-------- Input data --------
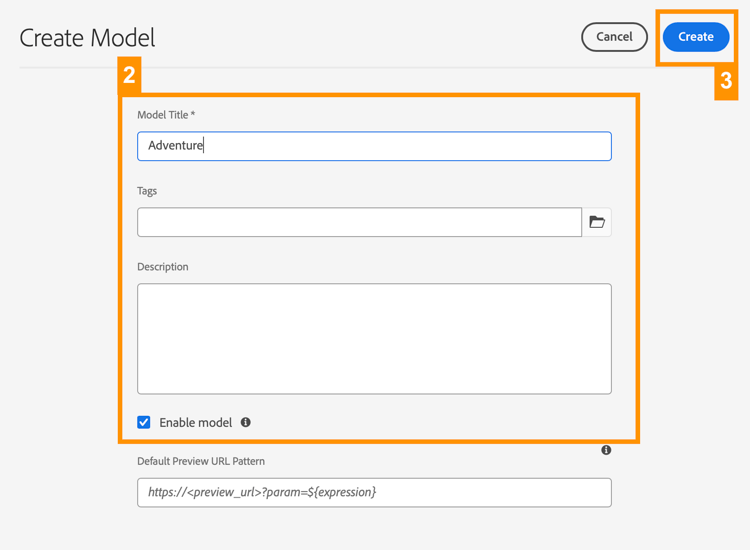Screen dimensions: 750x550
Task: Open the tag picker folder icon
Action: (597, 222)
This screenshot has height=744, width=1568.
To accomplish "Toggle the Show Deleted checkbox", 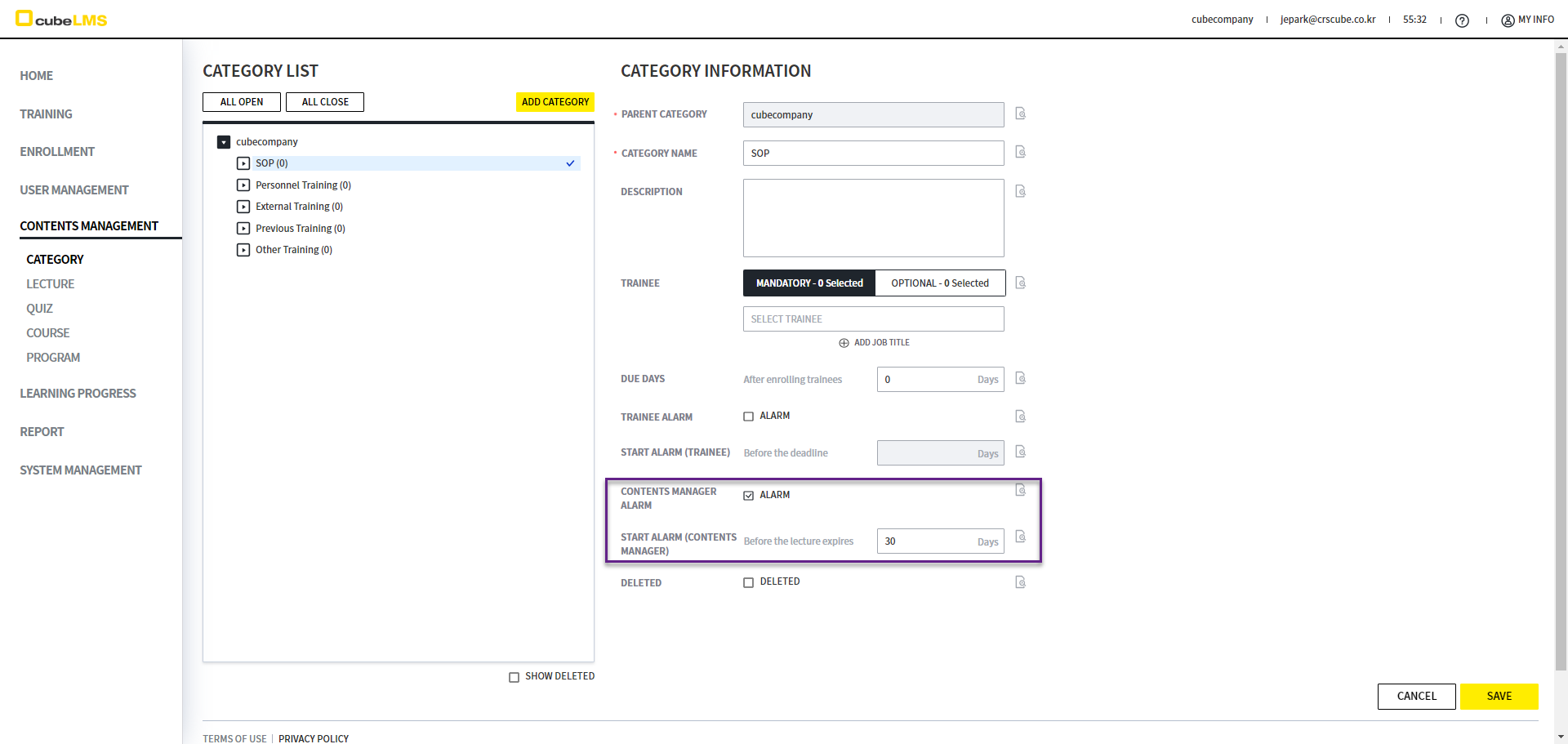I will 514,677.
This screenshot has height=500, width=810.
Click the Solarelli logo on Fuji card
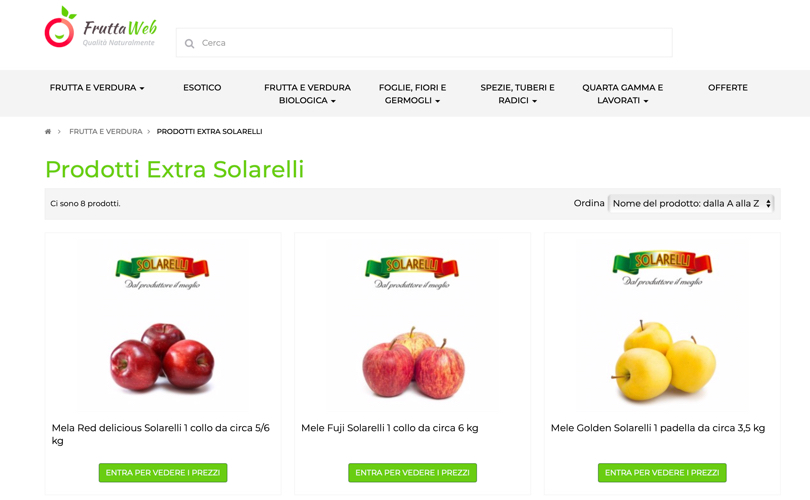click(x=412, y=272)
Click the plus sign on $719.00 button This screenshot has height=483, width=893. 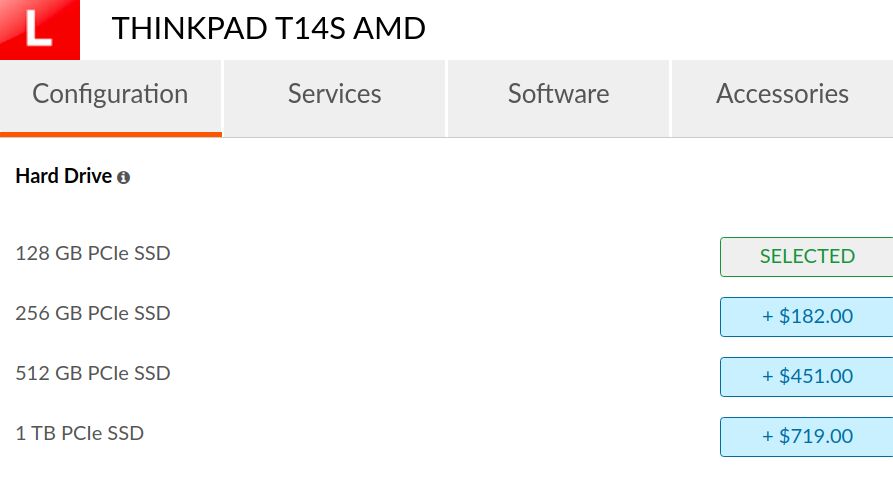pos(768,437)
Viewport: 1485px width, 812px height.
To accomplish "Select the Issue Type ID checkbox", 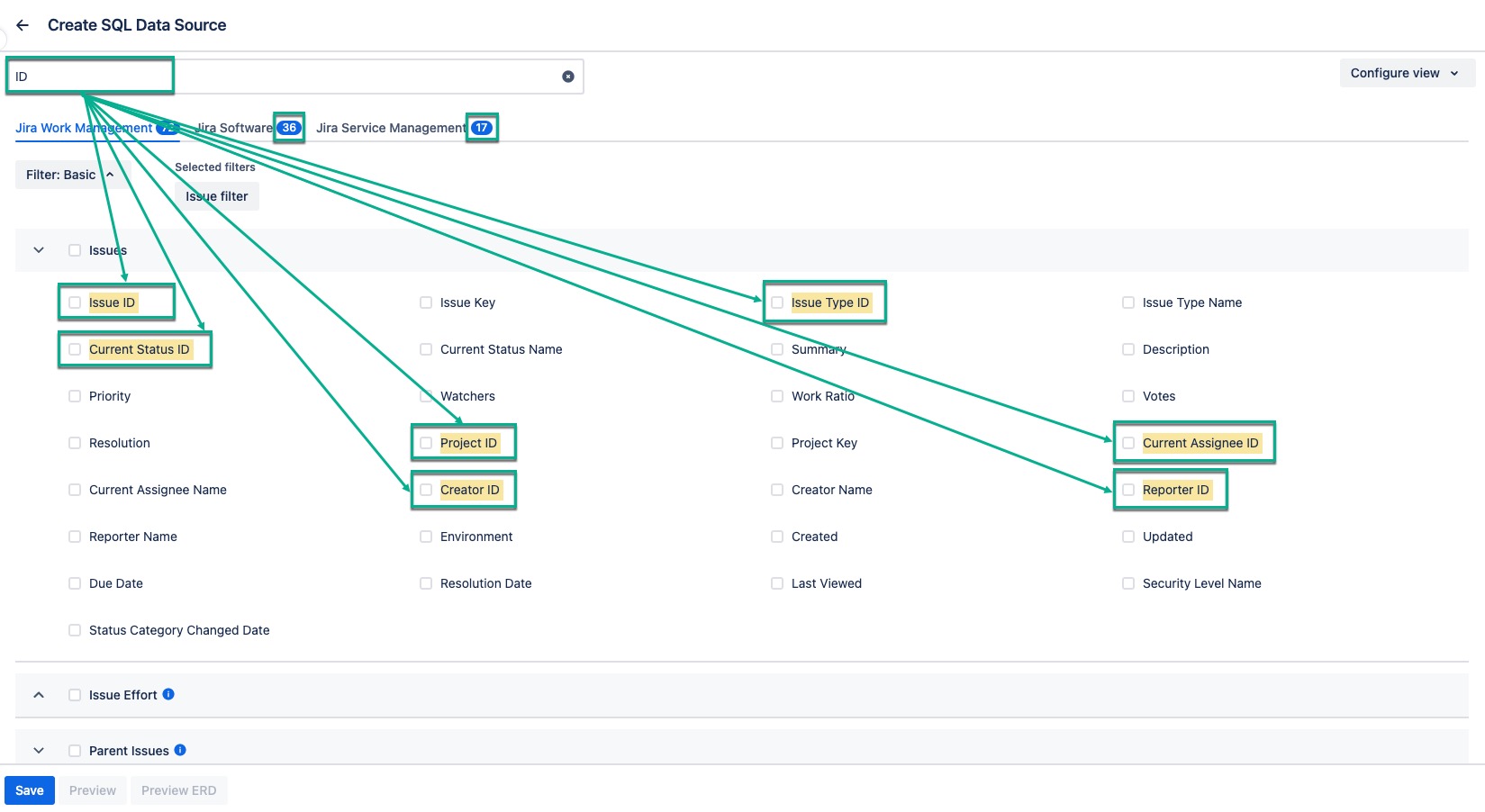I will [x=777, y=302].
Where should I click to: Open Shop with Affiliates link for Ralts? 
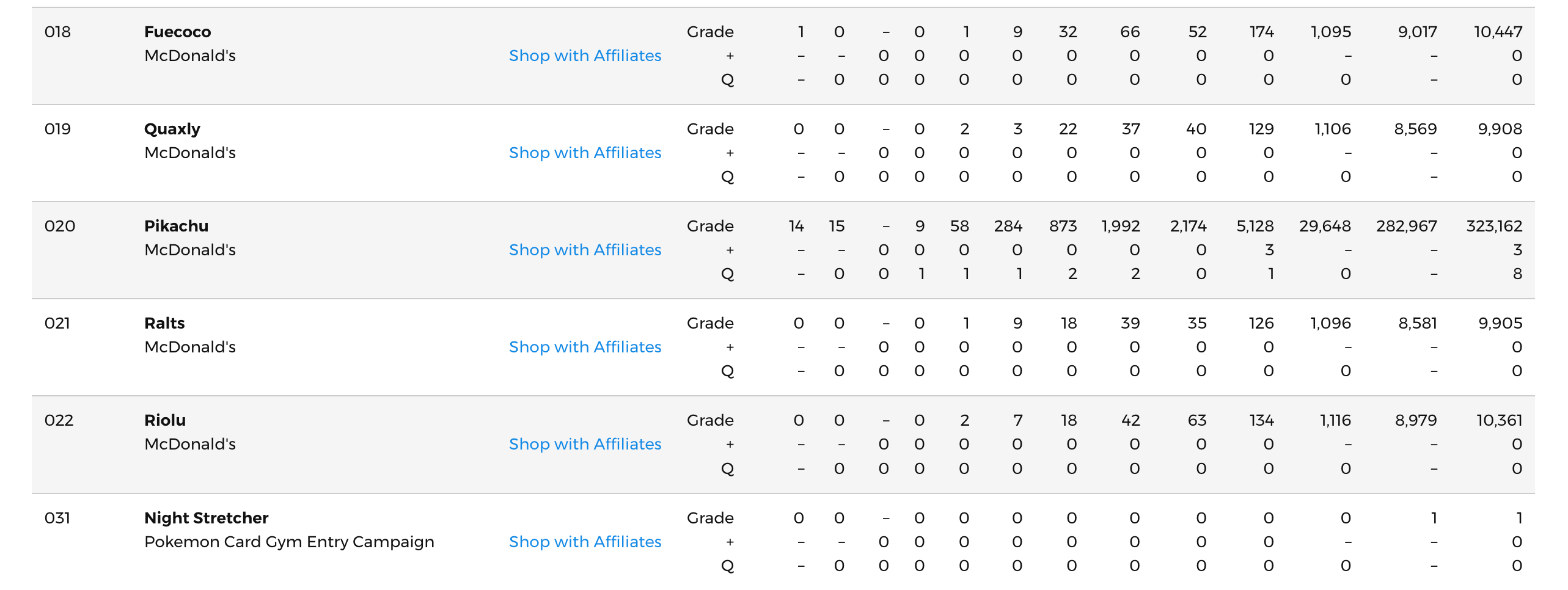pos(585,347)
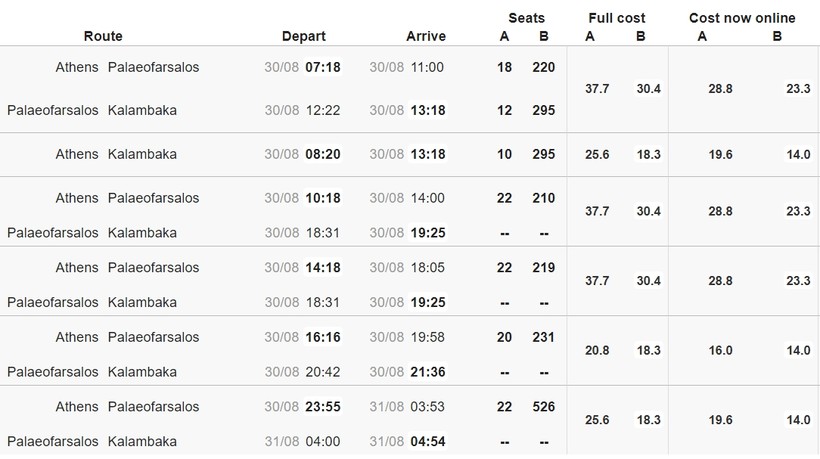The width and height of the screenshot is (820, 459).
Task: Click the 21:36 arrival time in Kalambaka
Action: [427, 372]
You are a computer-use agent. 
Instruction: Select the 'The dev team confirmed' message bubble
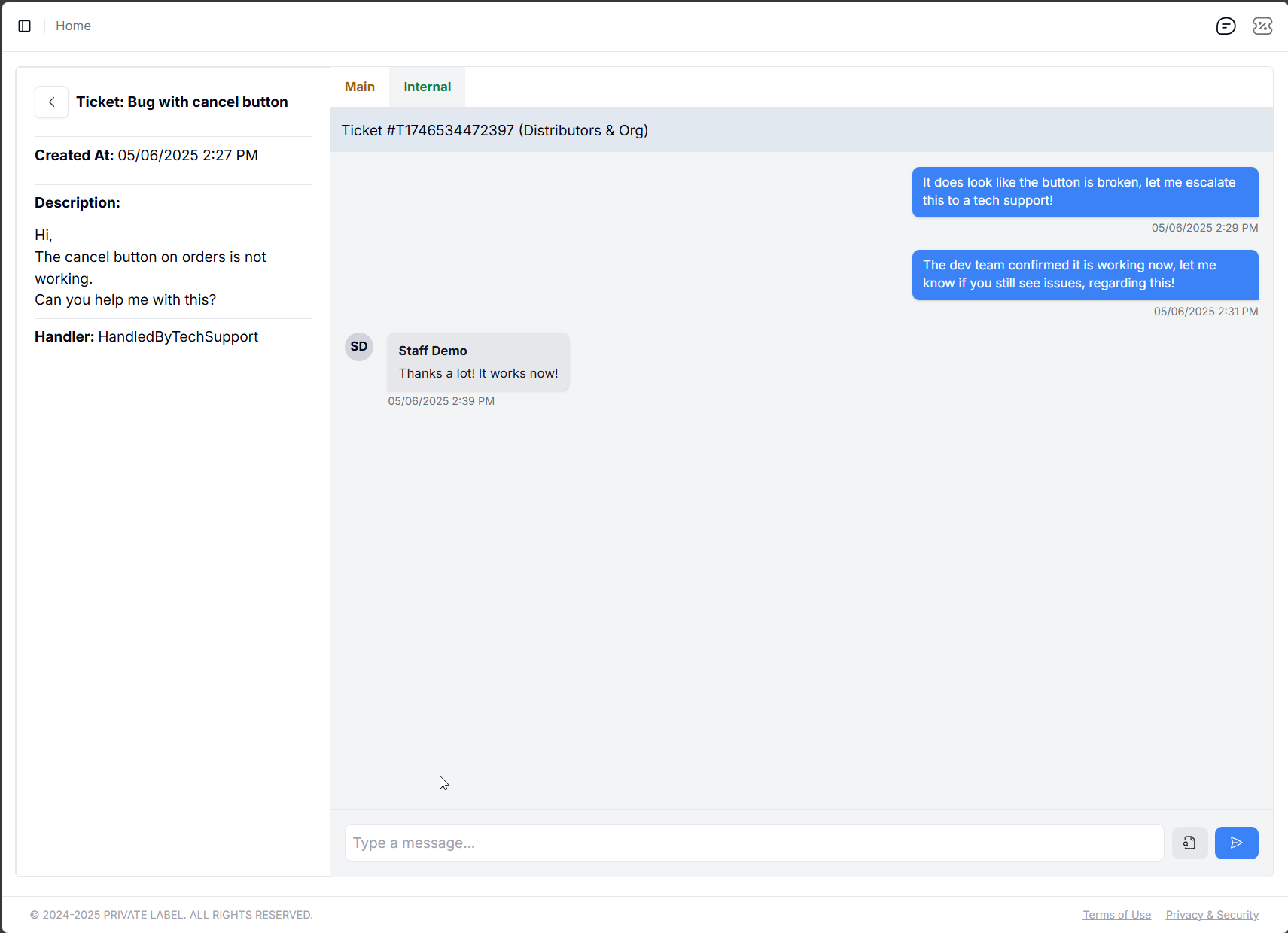pyautogui.click(x=1085, y=275)
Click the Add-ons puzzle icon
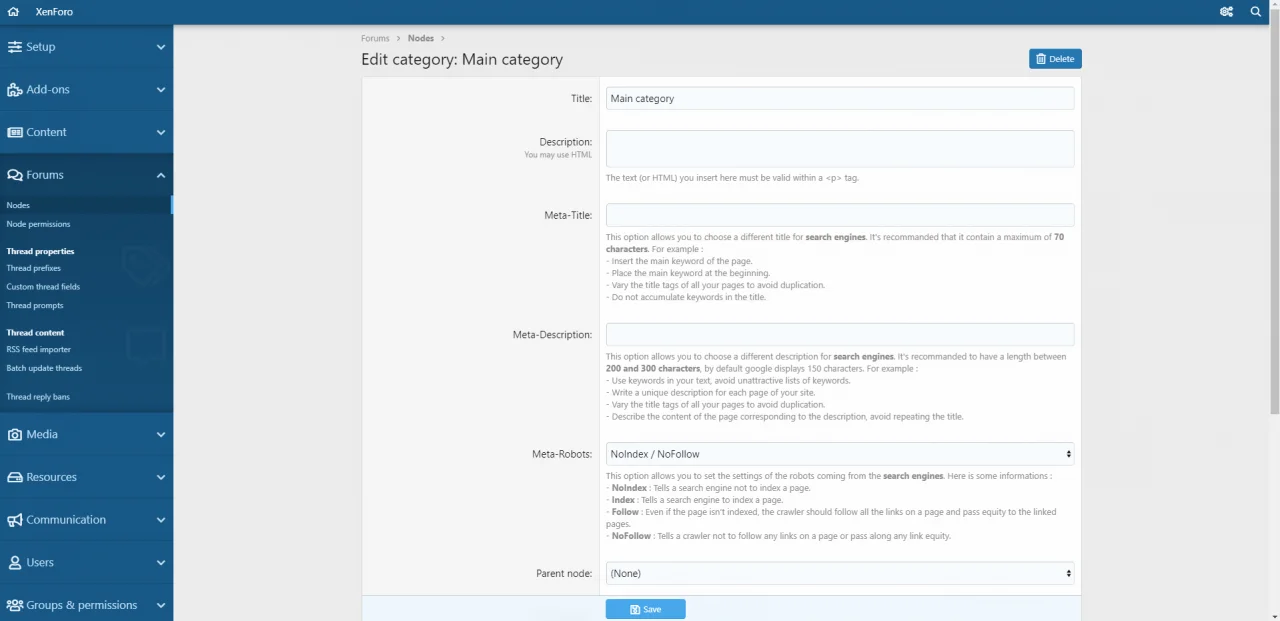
--------
Rescale the rows starting with the line containing "You are a computer-use agent." and going on through the end of the rows, both included, and repeat them with their requests but without the pictures, multiplying every coordinate in the answers by 2.15 and rounding to whole numbers, halves up.

You are a computer-use agent. 
Instruction: Select the 'The dev team confirmed' message bubble
pyautogui.click(x=2333, y=591)
Click the Add-ons puzzle icon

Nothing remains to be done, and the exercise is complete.